### Предложенный отрывок
- - - - - - -
У Бетси нашелся замечательный и простой ответ в виде встречного вопроса:
— А ты могла бы в такой ситуации оставаться дома?
Сестры согласились, что, случись такое с ними, я сразу примчался бы на помощь, хотя меня трудно представить сидящим на одном месте на протяжении многих часов.
— Нам не казалось это обременительным, мы просто не могли оставить тебя одного, — призналась мне потом Филлис.
Сильвию больше всего потряс вид моих рук и ног, которые начали скрючиваться, подобно листьям дерева, погибающего от засухи. Для жертв инсульта и комы это нормальное явление, так как мышцы без нагрузки постепенно сокращаются и усыхают. Но для родных и близких это ужасающее зрелище. Глядя на меня, Сильвия уговаривала себя верить своему внутреннему голосу, но даже ей это давалось все труднее.
Холли, не переставая, винила себя (если бы она раньше поднялась ко мне в спальню, если бы она сделала то или это!), и окружающие старались отвлечь ее от тягостных дум.
Теперь уже все понимали, что, если даже я приду в себя, это никак нельзя будет назвать выздоровлением. Понадобится месяца три реабилитации, у меня будут хронические проблемы с речью (если я вообще смогу разговаривать), и всю оставшуюся жизнь мне придется пользоваться услугами медсестры и няни. И все это — в лучшем случае! Но даже этот мрачный сценарий был уже из области фантазии. Мои шансы на выздоровление стремительно уменьшались.
- - - - - - -
### Исходные данные
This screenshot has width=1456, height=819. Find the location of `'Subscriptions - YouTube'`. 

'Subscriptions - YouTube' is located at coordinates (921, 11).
- - - - - - -
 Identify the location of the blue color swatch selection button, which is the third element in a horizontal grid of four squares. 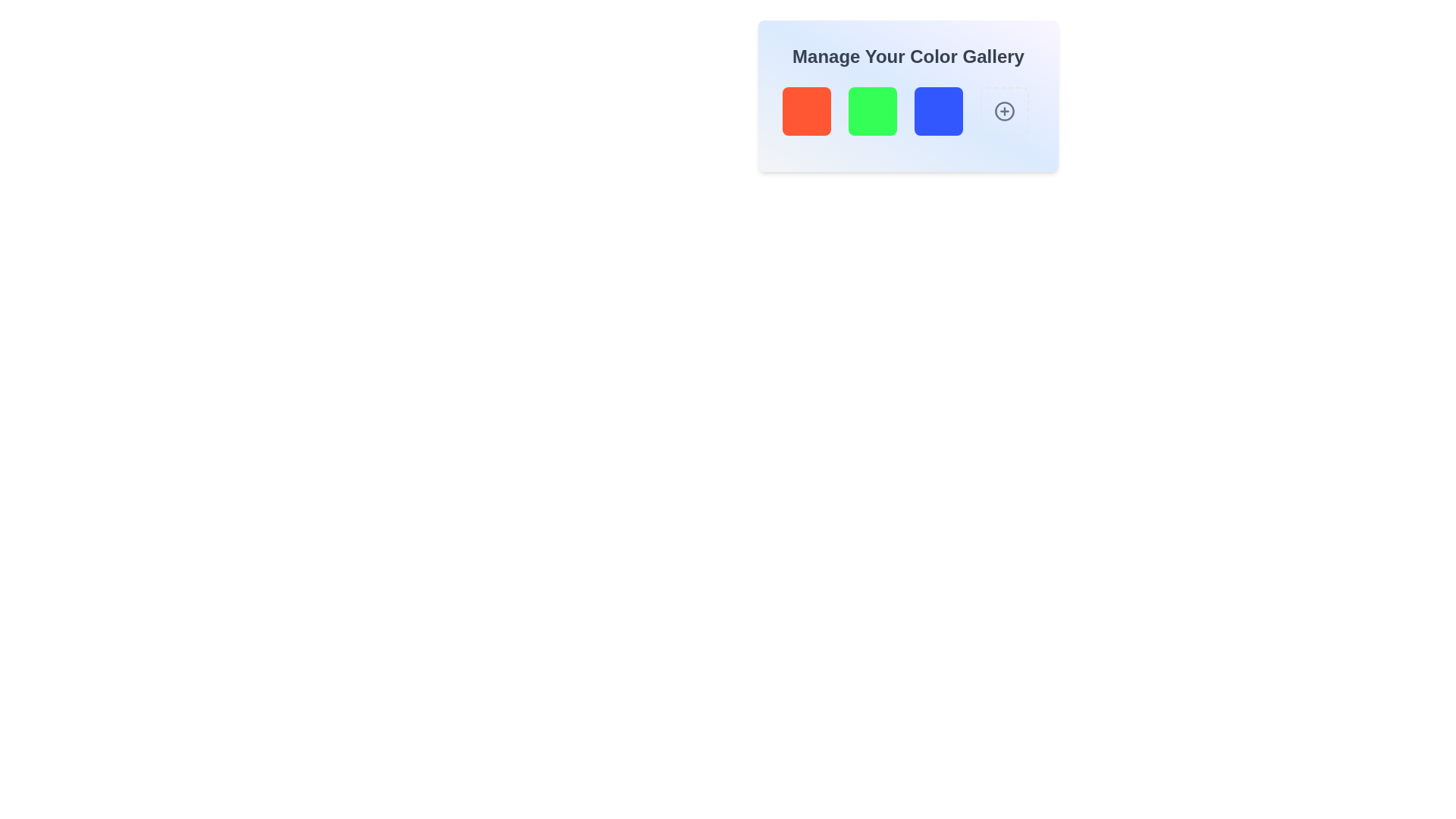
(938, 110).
- - - - - - -
### Обязательные задания
(1) Перепишите без изменений фрагмент отрывка о близких у постели больного, начиная со слов "У Бетси нашелся" и заканчивая словами "давалось все труднее.".
(2) Продолжите отрывок о близких у постели больного, начав сразу после его последнего предложения.
Записи никак не связаны с отрывком.

### Письменные ответы
(1)
У Бетси нашелся замечательный и простой ответ в виде встречного вопроса:
— А ты могла бы в такой ситуации оставаться дома?
Сестры согласились, что, случись такое с ними, я сразу примчался бы на помощь, хотя меня трудно представить сидящим на одном месте на протяжении многих часов.
— Нам не казалось это обременительным, мы просто не могли оставить тебя одного, — призналась мне потом Филлис.
Сильвию больше всего потряс вид моих рук и ног, которые начали скрючиваться, подобно листьям дерева, погибающего от засухи. Для жертв инсульта и комы это нормальное явление, так как мышцы без нагрузки постепенно сокращаются и усыхают. Но для родных и близких это ужасающее зрелище. Глядя на меня, Сильвия уговаривала себя верить своему внутреннему голосу, но даже ей это давалось все труднее.

(2)
Бонду подробно не рассказывали о моем состоянии. Но в пятницу, приехав в больницу после школы, он случайно услышал, как один из докторов объяснял Холли то, что она и так понимала: «Настало время признать горькую правду, надеяться практически не на что».
Вечером Бонд отказался уходить от меня. Обычно в палате разрешалось одновременно находиться только двум посетителям, чтобы доктора и медсестры могли делать свою работу. В шесть часов Холли мягко напомнила сыну, что пора ехать домой. Но Бонд не поднялся со стула, стоящего как раз под рисунком, где он изобразил сражение между лейкоцитами и войском Е. coli.
— Он же все равно не знает, что я здесь, — умоляюще сказал Бонд. — Почему мне нельзя остаться?
Вечером у меня дежурило по одному человеку, так что Бонду разрешили задержаться.
Но на следующее утро, в субботу, когда Холли заглянула в его комнату, чтобы разбудить, он в первый раз за всю неделю сказал, что не хочет ехать в больницу.
— Почему?
— Потому что я боюсь, — ответил Бонд.
Это было признание, высказанное вслух за всех.
Холли немного посидела в кухне, потом снова поднялась к сыну и спросила, действительно ли он не хочет навестить папу.
Бонд долго молчал, глядя на нее.
— Ладно, поедем, — наконец согласился он.
Суббота прошла в непрерывных разговорах родственников с врачами. Это было жалкой попыткой сохранить надежду, хотя ее оставалось еще меньше, чем накануне.
Поздно вечером в субботу, отвезя мать в гостиничный номер, Филлис остановила машину у нашего дома. Было совершенно темно, свет в комнатах был уже погашен, и она едва разбирала дорогу. Дождь шел уже шестой день начиная со дня моей болезни. Такой продолжительный дождь не характерен для горной Вирджинии; обычно в ноябре здесь стоит холодная, но солнечная погода, какая и была в прошлую субботу, накануне моего приступа. Теперь та суббота казалась невероятно далекой, а дождь — вечным. Когда только он прекратится?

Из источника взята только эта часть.